When Carlos Agreda auditioned to become the Empire State Youth Orchestra’s new music director last March, he expected it to be just another audition. That didn’t happen.

“I’d not heard of the orchestra before. I didn’t know anything about it,” Agreda said. He’d been working with Yannick Nezet-Sequin (Philadelphia Orchestra’s music director) for the last three years at Curtis Institute as a conducting fellow and found out about the orchestra only at the audition. Almost 80 people applied for the job but only three were asked to audition, he said.

“They had me run a rehearsal, first with a piece the group had already played, so they were familiar with it and then with a new work — Bernstein’s Suite from the ‘Fancy Free’ ballet,” Agreda said. 

But the audition committee was looking for someone with more than great stick technique and an ability to run a rehearsal.

“They wanted someone passionate for education and symphonic music, and I think they got that in me,” Agreda said.

He debuts on Saturday with the season opener in a program of Dvorak, Rimsky-Korsakov, Rossini and Revueltas.

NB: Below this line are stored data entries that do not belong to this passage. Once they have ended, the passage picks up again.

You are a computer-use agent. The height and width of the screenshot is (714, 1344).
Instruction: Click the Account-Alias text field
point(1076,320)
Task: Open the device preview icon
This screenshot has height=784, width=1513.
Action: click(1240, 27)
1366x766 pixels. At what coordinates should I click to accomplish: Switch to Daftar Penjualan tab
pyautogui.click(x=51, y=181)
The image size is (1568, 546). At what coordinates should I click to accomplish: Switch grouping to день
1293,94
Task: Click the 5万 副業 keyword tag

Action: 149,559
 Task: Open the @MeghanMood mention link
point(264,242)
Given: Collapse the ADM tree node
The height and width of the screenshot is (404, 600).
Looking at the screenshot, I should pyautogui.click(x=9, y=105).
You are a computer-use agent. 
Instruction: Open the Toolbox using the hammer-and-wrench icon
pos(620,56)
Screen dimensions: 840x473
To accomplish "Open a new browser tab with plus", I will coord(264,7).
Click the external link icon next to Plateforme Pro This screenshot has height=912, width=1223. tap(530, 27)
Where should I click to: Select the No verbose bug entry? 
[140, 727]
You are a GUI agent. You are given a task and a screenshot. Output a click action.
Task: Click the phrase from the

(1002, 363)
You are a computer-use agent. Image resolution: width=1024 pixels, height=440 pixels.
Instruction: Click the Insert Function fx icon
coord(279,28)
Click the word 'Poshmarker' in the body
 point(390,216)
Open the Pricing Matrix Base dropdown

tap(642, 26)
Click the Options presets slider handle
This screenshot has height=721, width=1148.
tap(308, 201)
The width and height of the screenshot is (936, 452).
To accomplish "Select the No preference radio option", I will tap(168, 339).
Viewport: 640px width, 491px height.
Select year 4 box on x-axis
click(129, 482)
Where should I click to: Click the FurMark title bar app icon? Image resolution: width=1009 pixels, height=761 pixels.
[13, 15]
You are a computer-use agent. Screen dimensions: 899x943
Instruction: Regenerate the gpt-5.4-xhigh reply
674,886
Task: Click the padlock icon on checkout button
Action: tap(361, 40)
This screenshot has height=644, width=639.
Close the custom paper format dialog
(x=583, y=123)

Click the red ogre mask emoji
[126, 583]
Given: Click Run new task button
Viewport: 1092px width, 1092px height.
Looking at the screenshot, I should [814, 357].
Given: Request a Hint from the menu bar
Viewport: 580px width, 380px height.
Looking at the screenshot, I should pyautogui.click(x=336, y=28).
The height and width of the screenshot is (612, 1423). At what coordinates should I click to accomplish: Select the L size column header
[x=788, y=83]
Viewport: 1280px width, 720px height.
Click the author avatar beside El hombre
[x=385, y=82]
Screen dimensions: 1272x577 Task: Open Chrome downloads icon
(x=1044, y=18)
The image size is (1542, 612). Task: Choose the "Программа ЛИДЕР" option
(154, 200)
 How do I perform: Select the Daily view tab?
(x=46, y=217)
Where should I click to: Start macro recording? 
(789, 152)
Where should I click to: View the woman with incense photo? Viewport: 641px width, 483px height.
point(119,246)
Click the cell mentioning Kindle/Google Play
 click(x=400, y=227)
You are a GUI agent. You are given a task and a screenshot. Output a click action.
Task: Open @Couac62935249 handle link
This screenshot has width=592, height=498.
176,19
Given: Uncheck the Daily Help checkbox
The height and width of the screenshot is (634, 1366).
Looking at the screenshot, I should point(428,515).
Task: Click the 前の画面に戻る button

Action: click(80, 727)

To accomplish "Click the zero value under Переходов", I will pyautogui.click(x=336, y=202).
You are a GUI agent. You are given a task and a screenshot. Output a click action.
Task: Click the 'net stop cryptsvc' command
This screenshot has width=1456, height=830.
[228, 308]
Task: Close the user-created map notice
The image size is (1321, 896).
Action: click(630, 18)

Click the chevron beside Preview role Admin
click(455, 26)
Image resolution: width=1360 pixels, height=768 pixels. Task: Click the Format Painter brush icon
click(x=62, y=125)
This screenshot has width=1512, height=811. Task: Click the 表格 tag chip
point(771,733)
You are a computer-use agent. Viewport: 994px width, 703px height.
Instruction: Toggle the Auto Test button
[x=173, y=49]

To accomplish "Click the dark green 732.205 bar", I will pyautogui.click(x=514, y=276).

Agreda fell in love with classical music, especially that played by an orchestra, by listening to the hundreds of discs his father had, he said. 

Born in Columbia 27 years ago, he started on piano at seven, but even by his undergraduate years at Corpas University in Bogota, he’d become intrigued with the idea of becoming an orchestral conductor. In 2013, he gained international attention when he reached the third round of Spain’s Cadaques Orchestra International Conducting Competition — the youngest of seven candidates. The next year after he won a competition for young Colombian conductors, his career took off and he began working as a conductor with various orchestras in Colombia and the United Kingdom, earning a reputation for repertoire versatility, particularly with new music.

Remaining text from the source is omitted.